** Opening Supplied information block **

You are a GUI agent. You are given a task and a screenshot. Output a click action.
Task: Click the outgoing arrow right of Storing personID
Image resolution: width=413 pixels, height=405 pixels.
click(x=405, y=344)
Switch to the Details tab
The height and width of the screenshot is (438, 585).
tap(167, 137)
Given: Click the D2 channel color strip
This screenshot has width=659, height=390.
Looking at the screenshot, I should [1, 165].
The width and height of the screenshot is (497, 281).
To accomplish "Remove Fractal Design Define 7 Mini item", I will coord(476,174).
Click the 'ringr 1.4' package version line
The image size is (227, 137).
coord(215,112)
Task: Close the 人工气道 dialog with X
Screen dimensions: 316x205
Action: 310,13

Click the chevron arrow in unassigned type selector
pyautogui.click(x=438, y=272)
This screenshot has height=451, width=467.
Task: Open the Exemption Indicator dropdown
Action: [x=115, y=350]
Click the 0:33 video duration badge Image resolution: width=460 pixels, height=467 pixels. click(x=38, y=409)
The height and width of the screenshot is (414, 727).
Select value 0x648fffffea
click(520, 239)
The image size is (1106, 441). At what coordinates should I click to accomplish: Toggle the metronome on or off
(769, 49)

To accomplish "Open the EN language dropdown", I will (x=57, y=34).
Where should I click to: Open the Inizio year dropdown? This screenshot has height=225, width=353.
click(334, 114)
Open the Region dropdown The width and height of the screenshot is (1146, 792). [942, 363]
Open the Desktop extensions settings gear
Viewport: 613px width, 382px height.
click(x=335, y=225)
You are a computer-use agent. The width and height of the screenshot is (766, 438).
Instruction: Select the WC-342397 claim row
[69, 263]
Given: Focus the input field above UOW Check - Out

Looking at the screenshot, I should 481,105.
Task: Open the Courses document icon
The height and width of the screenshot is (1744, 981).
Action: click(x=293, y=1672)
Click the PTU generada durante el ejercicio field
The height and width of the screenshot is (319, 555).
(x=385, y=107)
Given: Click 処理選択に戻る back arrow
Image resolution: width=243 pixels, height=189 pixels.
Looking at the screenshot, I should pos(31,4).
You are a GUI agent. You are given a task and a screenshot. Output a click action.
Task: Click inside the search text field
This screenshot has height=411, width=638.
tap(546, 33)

** Closing Supplied information block **

**Task statement:** From the first line to the last, return the data exactly as written.

**Completed exercise:**
You are a GUI agent. You are given a task and a screenshot. Output a click action.
Task: Click the outgoing arrow right of Storing personID
Image resolution: width=413 pixels, height=405 pixels.
click(x=405, y=344)
Switch to the Details tab
The height and width of the screenshot is (438, 585).
tap(167, 137)
Given: Click the D2 channel color strip
This screenshot has width=659, height=390.
Looking at the screenshot, I should [1, 165].
The width and height of the screenshot is (497, 281).
To accomplish "Remove Fractal Design Define 7 Mini item", I will coord(476,174).
Click the 'ringr 1.4' package version line
The image size is (227, 137).
coord(215,112)
Task: Close the 人工气道 dialog with X
Screen dimensions: 316x205
Action: 310,13

Click the chevron arrow in unassigned type selector
pyautogui.click(x=438, y=272)
This screenshot has height=451, width=467.
Task: Open the Exemption Indicator dropdown
Action: [x=115, y=350]
Click the 0:33 video duration badge Image resolution: width=460 pixels, height=467 pixels. click(x=38, y=409)
The height and width of the screenshot is (414, 727).
Select value 0x648fffffea
click(520, 239)
The image size is (1106, 441). At what coordinates should I click to accomplish: Toggle the metronome on or off
(769, 49)

To accomplish "Open the EN language dropdown", I will (x=57, y=34).
Where should I click to: Open the Inizio year dropdown? This screenshot has height=225, width=353.
click(334, 114)
Open the Region dropdown The width and height of the screenshot is (1146, 792). [942, 363]
Open the Desktop extensions settings gear
Viewport: 613px width, 382px height.
click(x=335, y=225)
You are a computer-use agent. The width and height of the screenshot is (766, 438).
Instruction: Select the WC-342397 claim row
[69, 263]
Given: Focus the input field above UOW Check - Out

Looking at the screenshot, I should 481,105.
Task: Open the Courses document icon
The height and width of the screenshot is (1744, 981).
Action: click(x=293, y=1672)
Click the PTU generada durante el ejercicio field
The height and width of the screenshot is (319, 555).
(x=385, y=107)
Given: Click 処理選択に戻る back arrow
Image resolution: width=243 pixels, height=189 pixels.
Looking at the screenshot, I should pos(31,4).
You are a GUI agent. You are given a task and a screenshot. Output a click action.
Task: Click inside the search text field
This screenshot has height=411, width=638.
tap(546, 33)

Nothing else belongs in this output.